#### [Material shown]
>>>>
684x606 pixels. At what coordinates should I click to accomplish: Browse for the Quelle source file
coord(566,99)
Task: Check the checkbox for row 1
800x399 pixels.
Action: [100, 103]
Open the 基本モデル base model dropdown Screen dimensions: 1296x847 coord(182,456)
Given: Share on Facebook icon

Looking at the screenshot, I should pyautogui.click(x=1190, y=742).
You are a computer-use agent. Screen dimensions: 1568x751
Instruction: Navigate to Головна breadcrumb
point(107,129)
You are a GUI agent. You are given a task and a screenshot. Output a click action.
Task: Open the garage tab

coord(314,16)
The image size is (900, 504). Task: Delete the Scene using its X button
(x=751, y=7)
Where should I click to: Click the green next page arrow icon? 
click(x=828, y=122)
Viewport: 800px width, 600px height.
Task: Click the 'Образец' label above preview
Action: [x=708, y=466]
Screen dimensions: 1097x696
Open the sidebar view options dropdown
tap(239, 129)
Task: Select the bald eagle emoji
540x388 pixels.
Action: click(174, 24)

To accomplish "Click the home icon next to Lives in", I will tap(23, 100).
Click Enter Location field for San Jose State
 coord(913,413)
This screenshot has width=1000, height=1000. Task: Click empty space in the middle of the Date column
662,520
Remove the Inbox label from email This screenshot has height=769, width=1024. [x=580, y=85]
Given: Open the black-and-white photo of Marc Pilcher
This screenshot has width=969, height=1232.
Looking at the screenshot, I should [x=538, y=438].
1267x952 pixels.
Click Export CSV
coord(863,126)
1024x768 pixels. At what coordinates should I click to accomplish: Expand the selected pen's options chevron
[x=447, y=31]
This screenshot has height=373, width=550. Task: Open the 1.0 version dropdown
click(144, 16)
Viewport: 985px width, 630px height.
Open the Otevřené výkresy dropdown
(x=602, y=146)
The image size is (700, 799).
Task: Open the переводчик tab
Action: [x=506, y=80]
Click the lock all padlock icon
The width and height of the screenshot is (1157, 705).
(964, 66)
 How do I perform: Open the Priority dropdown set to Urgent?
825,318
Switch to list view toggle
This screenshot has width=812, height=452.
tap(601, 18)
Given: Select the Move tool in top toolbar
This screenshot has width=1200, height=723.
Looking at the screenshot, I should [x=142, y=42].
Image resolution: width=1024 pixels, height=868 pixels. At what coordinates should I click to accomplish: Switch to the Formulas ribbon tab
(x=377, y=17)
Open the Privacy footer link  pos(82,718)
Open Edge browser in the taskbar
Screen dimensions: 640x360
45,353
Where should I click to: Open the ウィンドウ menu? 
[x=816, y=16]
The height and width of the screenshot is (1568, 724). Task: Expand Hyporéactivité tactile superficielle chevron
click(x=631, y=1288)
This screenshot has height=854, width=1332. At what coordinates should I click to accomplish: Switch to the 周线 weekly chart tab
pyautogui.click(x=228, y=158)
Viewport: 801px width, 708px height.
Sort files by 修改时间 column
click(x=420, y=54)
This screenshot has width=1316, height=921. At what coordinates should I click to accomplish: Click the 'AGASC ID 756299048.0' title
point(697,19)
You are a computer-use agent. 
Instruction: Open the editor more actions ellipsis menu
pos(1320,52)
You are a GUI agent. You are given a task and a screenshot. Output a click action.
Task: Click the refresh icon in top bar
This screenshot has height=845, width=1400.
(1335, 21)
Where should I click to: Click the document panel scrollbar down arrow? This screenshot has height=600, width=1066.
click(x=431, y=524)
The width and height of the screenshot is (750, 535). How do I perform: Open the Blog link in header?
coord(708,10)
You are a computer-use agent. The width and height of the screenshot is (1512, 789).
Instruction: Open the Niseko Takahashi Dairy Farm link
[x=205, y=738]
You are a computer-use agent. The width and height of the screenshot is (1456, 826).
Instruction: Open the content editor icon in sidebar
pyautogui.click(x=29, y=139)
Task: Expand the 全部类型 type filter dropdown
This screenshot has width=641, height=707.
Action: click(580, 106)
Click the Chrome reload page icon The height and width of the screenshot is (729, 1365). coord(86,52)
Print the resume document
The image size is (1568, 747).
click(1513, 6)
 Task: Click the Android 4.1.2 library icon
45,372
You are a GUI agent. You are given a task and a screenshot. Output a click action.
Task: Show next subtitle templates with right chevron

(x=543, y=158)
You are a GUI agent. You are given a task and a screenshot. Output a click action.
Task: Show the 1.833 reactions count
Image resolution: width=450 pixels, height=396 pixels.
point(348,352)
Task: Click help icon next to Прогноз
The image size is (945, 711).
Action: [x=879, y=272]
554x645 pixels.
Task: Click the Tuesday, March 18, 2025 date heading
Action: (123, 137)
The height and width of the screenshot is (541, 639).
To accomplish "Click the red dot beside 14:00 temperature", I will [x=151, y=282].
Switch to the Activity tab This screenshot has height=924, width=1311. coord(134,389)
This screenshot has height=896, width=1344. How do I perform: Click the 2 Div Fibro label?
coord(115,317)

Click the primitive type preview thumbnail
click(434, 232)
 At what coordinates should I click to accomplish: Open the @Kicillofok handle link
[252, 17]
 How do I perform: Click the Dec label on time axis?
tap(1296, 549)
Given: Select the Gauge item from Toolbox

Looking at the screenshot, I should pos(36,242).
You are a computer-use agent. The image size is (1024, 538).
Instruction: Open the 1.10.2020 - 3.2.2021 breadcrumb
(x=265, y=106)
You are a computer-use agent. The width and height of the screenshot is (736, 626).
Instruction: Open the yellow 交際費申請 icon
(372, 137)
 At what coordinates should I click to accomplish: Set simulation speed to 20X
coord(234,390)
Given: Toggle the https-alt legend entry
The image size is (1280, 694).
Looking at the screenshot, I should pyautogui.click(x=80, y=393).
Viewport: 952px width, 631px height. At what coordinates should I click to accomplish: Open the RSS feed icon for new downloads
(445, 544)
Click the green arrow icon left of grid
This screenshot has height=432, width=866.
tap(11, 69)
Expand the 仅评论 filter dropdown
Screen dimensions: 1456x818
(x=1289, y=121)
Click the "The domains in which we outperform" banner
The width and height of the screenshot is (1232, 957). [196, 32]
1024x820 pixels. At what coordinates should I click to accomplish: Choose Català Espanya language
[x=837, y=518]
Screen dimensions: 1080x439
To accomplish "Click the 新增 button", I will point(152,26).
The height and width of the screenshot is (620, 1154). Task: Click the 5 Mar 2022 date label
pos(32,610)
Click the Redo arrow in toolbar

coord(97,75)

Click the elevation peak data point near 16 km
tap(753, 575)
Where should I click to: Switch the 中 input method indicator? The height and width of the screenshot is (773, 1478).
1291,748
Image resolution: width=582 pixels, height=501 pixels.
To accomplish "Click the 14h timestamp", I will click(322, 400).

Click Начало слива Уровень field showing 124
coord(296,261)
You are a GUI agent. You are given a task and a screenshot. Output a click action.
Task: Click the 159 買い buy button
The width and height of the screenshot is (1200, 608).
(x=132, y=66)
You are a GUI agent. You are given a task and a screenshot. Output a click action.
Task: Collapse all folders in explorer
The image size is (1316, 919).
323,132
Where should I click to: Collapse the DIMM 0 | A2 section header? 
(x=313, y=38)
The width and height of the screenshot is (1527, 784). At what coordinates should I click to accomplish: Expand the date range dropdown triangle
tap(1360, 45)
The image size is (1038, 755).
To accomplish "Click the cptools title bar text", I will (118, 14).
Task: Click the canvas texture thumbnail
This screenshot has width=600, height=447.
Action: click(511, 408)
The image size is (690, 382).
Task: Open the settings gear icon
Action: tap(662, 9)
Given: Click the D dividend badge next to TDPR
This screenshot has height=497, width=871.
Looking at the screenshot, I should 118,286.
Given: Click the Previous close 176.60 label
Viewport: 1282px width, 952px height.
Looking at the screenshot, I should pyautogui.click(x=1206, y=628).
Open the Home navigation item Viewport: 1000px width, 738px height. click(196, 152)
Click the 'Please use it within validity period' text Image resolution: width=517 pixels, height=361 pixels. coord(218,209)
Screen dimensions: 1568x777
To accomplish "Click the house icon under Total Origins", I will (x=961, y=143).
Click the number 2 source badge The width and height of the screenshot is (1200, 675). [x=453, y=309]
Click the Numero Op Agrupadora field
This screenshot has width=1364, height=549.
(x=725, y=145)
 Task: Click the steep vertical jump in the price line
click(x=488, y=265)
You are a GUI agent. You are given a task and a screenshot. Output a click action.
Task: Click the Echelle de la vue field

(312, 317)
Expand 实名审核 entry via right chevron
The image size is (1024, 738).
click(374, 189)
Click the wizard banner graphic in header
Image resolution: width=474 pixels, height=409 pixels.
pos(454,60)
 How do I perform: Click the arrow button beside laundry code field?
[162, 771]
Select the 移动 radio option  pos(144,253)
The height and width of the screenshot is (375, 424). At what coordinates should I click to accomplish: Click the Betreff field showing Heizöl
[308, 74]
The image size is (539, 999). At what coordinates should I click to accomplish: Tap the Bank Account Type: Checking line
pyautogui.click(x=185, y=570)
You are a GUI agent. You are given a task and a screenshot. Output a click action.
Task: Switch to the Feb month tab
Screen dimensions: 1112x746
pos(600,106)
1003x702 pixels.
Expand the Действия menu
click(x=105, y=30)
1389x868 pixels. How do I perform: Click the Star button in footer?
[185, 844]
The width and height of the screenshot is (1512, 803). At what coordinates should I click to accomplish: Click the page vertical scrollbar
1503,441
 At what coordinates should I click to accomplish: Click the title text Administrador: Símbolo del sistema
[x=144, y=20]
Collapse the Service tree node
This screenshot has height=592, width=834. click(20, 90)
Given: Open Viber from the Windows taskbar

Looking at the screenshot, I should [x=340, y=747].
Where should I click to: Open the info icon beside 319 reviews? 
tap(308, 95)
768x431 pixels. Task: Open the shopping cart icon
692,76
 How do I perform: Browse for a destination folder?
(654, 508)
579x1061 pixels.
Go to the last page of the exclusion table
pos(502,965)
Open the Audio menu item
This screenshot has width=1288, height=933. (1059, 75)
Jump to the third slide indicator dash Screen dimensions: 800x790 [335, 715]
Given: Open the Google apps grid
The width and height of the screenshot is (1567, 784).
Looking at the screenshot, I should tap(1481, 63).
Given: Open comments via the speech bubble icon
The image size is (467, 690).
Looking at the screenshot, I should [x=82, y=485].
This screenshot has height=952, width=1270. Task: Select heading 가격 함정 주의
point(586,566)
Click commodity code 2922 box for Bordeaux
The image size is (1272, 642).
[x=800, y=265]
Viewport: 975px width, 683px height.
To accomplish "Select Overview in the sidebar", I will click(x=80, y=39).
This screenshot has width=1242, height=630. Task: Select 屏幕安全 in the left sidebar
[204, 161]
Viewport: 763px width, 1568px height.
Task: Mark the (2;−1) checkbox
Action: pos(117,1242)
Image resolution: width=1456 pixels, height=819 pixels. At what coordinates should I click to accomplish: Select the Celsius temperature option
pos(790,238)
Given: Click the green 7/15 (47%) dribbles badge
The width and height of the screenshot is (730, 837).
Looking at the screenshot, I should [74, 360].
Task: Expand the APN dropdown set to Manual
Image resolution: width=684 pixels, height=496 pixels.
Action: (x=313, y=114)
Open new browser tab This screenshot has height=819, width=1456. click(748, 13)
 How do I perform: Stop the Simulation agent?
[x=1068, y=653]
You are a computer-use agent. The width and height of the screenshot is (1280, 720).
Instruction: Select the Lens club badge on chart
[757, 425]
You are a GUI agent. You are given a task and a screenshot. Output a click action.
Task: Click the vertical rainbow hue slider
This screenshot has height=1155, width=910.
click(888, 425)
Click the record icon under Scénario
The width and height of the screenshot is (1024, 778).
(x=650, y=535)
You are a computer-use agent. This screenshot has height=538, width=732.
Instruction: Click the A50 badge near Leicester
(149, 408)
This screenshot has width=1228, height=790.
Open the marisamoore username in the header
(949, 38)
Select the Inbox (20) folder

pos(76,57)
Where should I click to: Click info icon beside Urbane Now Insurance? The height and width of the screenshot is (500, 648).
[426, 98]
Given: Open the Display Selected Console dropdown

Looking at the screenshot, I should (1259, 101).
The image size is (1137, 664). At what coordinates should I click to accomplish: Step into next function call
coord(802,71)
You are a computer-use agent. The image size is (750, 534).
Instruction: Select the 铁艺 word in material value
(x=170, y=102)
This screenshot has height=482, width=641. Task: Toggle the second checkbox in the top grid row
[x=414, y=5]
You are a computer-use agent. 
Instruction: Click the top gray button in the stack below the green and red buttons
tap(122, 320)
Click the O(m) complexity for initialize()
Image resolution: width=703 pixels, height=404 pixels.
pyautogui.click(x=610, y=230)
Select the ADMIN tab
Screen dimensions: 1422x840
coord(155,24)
<<<<
Revise the records starting at the line that contains "Click the Chrome" and ending at the line that contains "point(348,352)", replacing "reload page icon" with "refresh page icon" and leaving everything else unchanged. Return only those lines.

#### [Exercise result]
Click the Chrome refresh page icon The height and width of the screenshot is (729, 1365). coord(86,52)
Print the resume document
The image size is (1568, 747).
click(1513, 6)
 Task: Click the Android 4.1.2 library icon
45,372
You are a GUI agent. You are given a task and a screenshot. Output a click action.
Task: Show next subtitle templates with right chevron

(x=543, y=158)
You are a GUI agent. You are given a task and a screenshot. Output a click action.
Task: Show the 1.833 reactions count
Image resolution: width=450 pixels, height=396 pixels.
point(348,352)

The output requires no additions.